--- begin TEXT BLOCK ---

Hash Functions and Hash Tables

(ハッシュ関数とハッシュ表)

Data Structures and Algorithms

10th lecture, November 30, 2017

http://www.sw.it.aoyama.ac.jp/2017/DA/lecture10.html

Martin J. Dürst

Today's Schedule

Summary of last lecture
Additional speedup for dictionary
Overview of hashing
Hash functions
Conflict resolution
Evaluation of hashing
Hashes in Ruby
Summary

Summary of Last Lecture

Balanced trees keep search/insertion/deletion in a dictionary ADT at O(log n) worst-case time
2-3-4 trees and B(+)trees increase the degree of a binary tree, but keep the tree height constant
Red-black-trees and AVL-trees impose limitations on the variation of the tree heigh
B-trees and B+ trees are very useful for file systems and databases on secondary storage

Time Complexity for Known Dictionary Implementations

Implementation	Search	Insertion	Deletion
Sorted array	`O`(log `n`)	`O`(`n`)	`O`(`n`)
Unordered array/linked list	`O`(`n`)	`O`(1)	`O`(`n`)
Balanced tree	`O`(log `n`)	`O`(log `n`)	`O`(log `n`)

Direct Addressing

Use an array with an element for each key value
Search: value = array[key], time: O(1)
Insertion/replacement: array[key] = value, time: O(1)
Deletion: array[key] = nil, time: O(1)
Example:
students = [] students[15815000] = "I.T. Aoyama"

Problem: Array size, non-numeric keys

Solution: Transform key with hash function

Overview of Hashing

(also called scatter storage technique)

Transform the key k to a compact space using the hash function hf
Use hf(k) instead of k in the same way as direct addressing
The array containing the data is called the hash table (table below)
The hash function can be evaluated in constant time (O(1))
Search: value = table[hf(key)], time: O(1)
Insertion/replacement: table[hf(key)] = value, time: O(1)
Deletion: table[hf(key)] = nil, time: O(1)

Problems with Hashing

Choice/design of hash function
Example 1: remainder: def hf(k); k % 100; end

students[15815000 % 100] = "I.T.Aoyama"

Example 2: sum of codepoints: def hf(k); k.codepoints.sum; end

students["HanakoAoyama". codepoints.sum] = ...
Resolution of conflicts
What happens with the following:

students[15815000 % 100] = "I.T.Aoyama"

students[15715000 % 100] = "K.S.Aoyama"

Overview of Hash Function

Goals:
1. From a key, calculate an index that is smoothly (randomly) distributed
  (this is the reason for the word hash, as in hashed beef or hash brows)
2. Adjust the range of the result to the hash table size
Steps:
1. Calculate a large integer (e.g. int in C) from the key
2. Adjust this large integer to the hash table size using a modulo operation

Step 2 is easy. Therefore, we concentrate on step 1.

--- end TEXT BLOCK ---
--- begin PROVIDED RECORDS ---

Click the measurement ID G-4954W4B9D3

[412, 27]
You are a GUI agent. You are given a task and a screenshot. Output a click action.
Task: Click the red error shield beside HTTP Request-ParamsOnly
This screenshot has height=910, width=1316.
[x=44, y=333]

--- end PROVIDED RECORDS ---
--- begin PROVIDED RECORDS ---

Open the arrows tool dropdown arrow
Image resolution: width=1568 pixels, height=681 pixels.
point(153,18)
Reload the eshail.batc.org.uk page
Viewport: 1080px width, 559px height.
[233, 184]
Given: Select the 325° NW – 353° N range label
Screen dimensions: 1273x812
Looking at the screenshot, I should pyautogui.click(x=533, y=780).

--- end PROVIDED RECORDS ---

THE EXERCISE: What other name does the hashing lecture give for hashing?

WRITTEN SOLUTION: Scatter storage technique.